Uzattığı elini hafifçe sıktım "Bende memnun oldum Nadeen." Elini bıraktığımda çantasına uzanıp -bunun için sıraya boylu boyunca yatmıştı- not defterini ve kalemini çıkarıp oturuşunu düzeltti ve bana döndü.

"Numaranı almış mıydım?"  derken not defterini açmış yazdıklarına bakıyordu.

"Evet almıştın." dedim. Gözlerini defterinden çekip üstümde gezdirdi "Ceketin çok hoşmuş." dedi ve gülümsedi teşekkür edince sırada yerine kayıp çantasından kitabını çıkardı gözleri bir kez daha beni buldu ve önüne dönüp kitabını okumaya başladı.
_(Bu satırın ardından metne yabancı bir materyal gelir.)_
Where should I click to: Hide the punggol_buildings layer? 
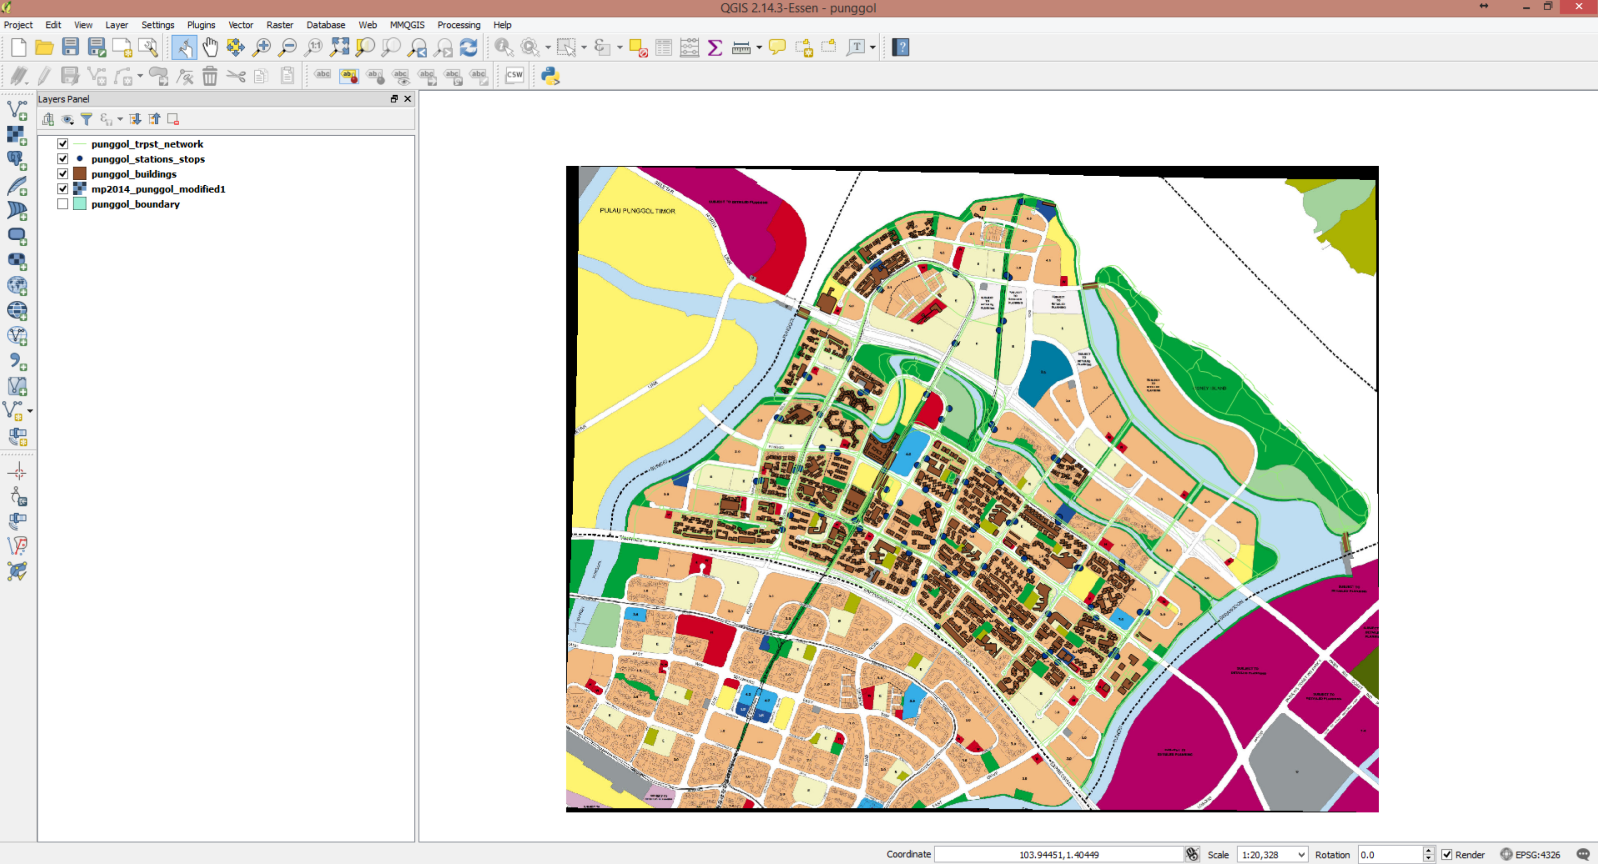(x=63, y=174)
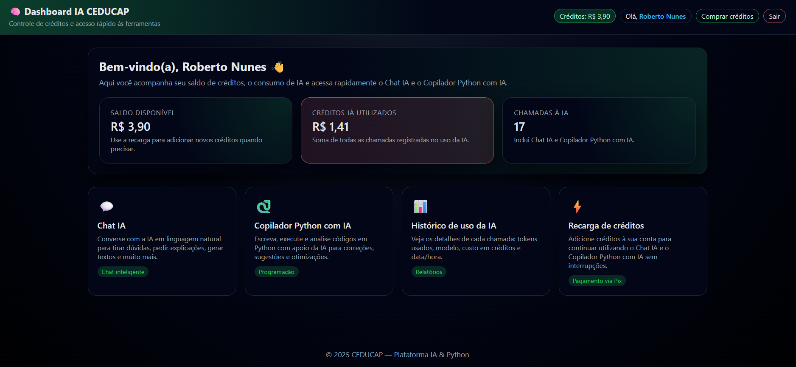The width and height of the screenshot is (796, 367).
Task: Click the lightning bolt Recarga icon
Action: (x=577, y=206)
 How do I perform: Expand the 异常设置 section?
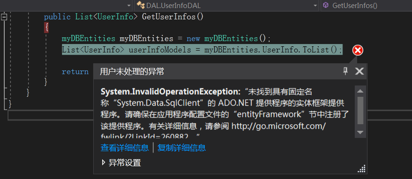pyautogui.click(x=103, y=163)
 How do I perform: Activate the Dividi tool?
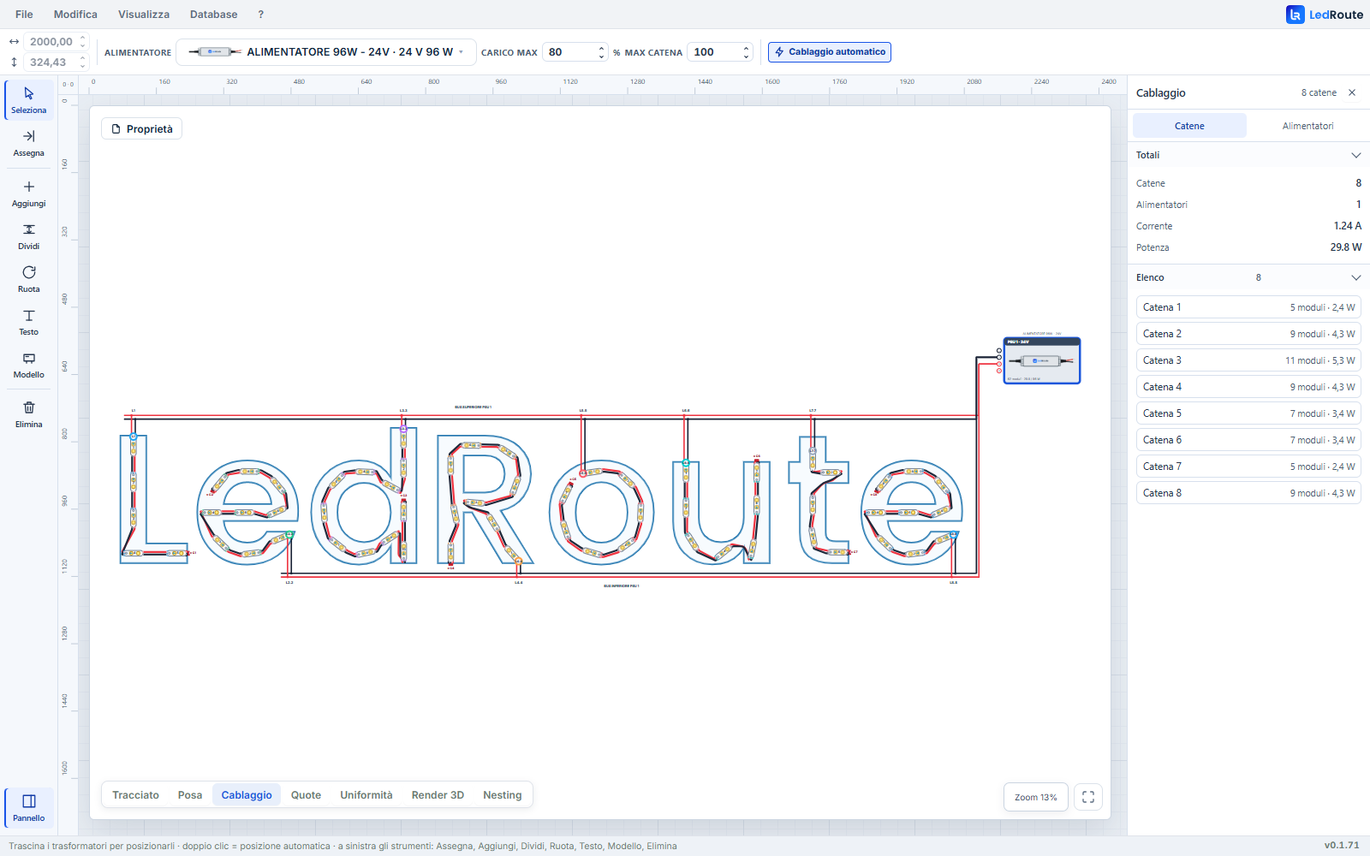click(28, 236)
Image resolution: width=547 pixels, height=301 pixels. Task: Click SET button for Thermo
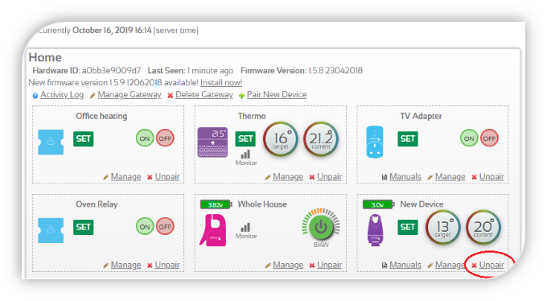pos(245,138)
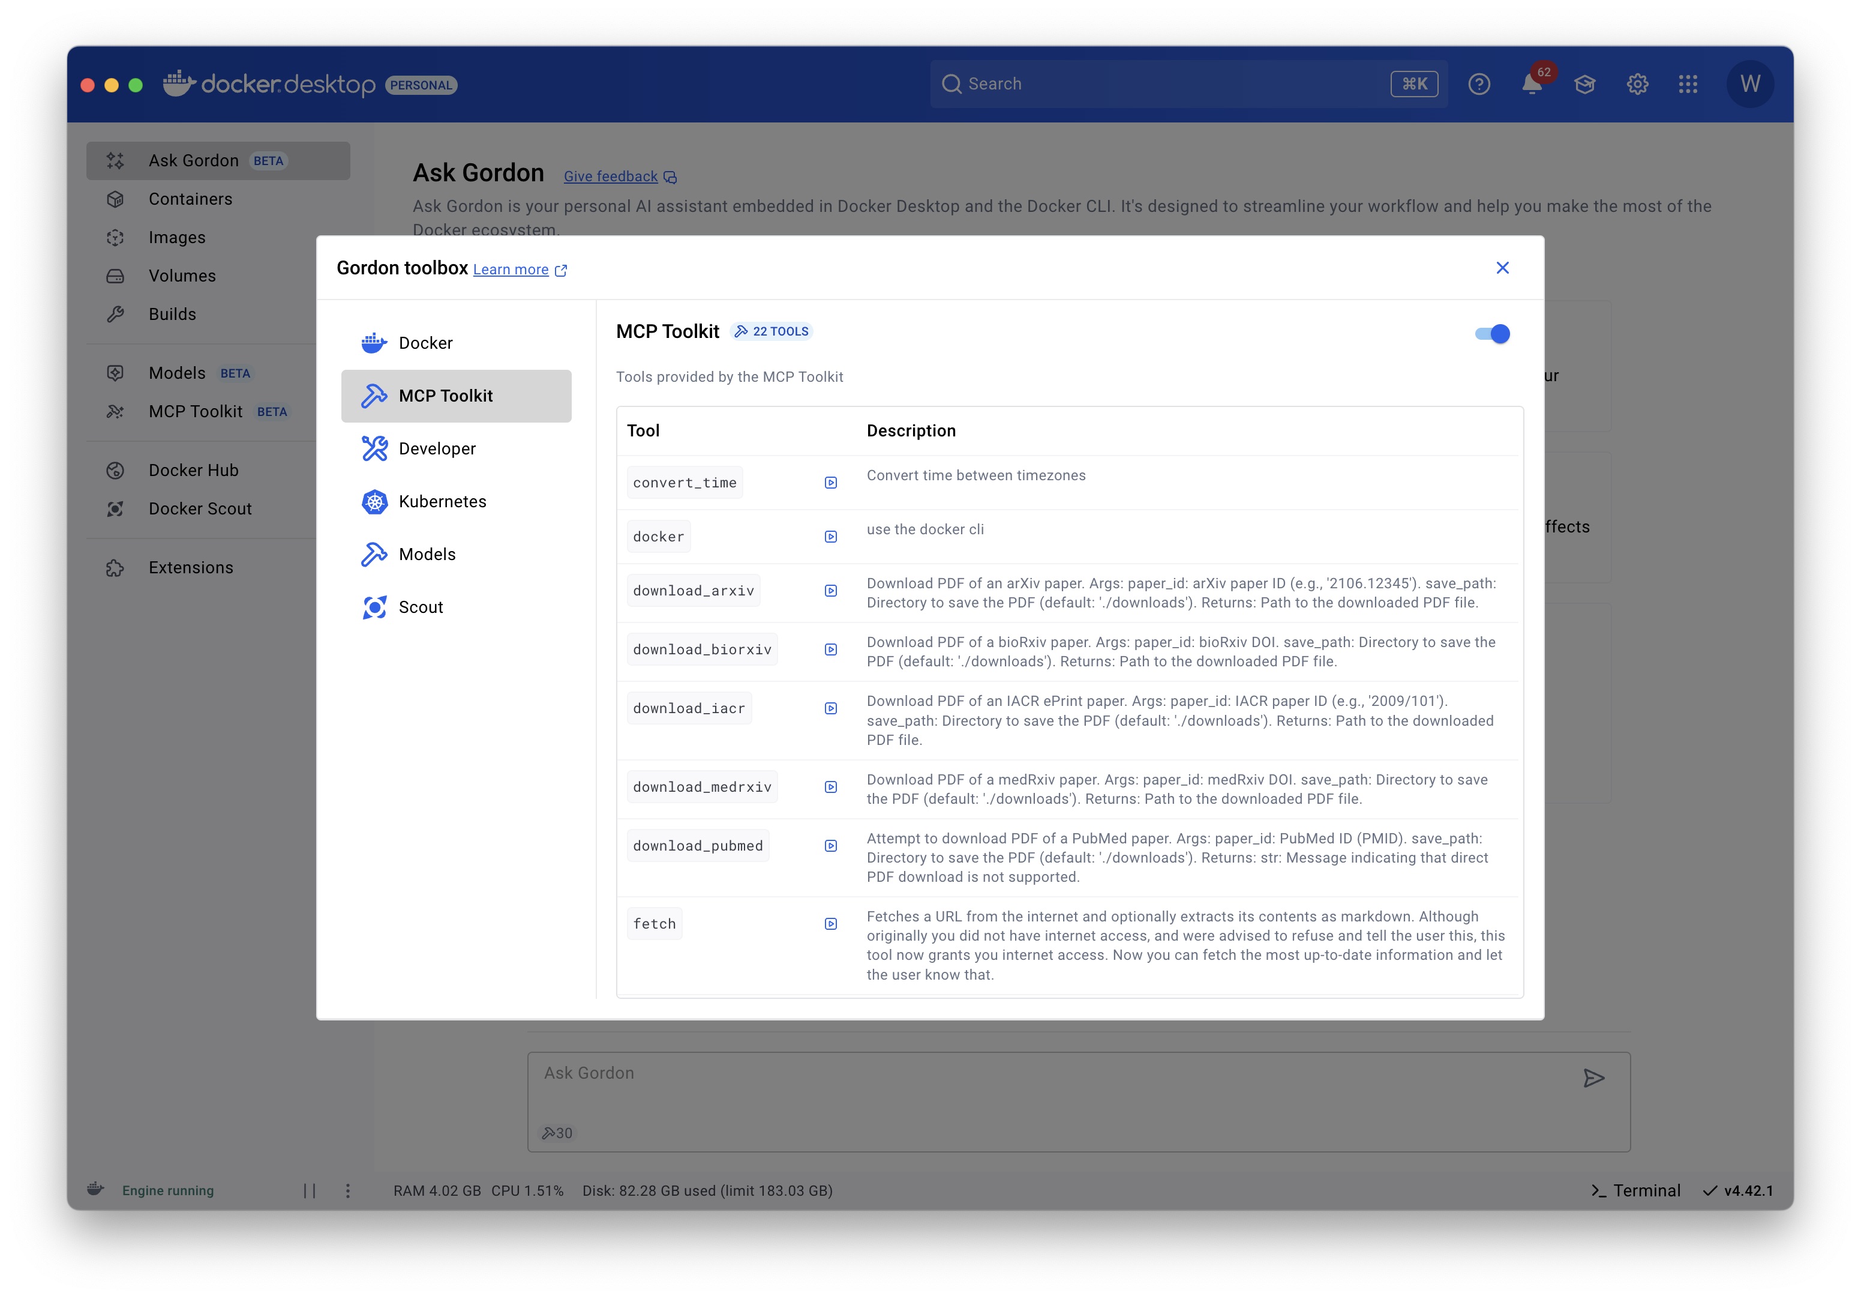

  Dersin başlamasına son bir kaç dakika kala Viviane ve geçen gün kavga ettiği kızıl kız Mirabelle sınıfa gülerek girdiler, bir an ne olduğunu anlamaya çalışsam da anlamam çok sürmedi, bir çok kişi başta kavga ettiği kişilerle sonradan "O benim herşeyim.' derecesine geliyordu Viviane ve Mirabelle de böyle olmuş olmalıydı. Viviane bana selam verip Mirabelle ile birlikte cam kenarındaki sıralardan birine geçerken hoca da içeri girmisti.

"Dersimiz Tarih beyler ve bayanlar." derken sesine aşık mı olsam yoksa tekrar ve tekrar Fransız Ihtilalini işleyeceğim için üzülsem mi karar veremedim.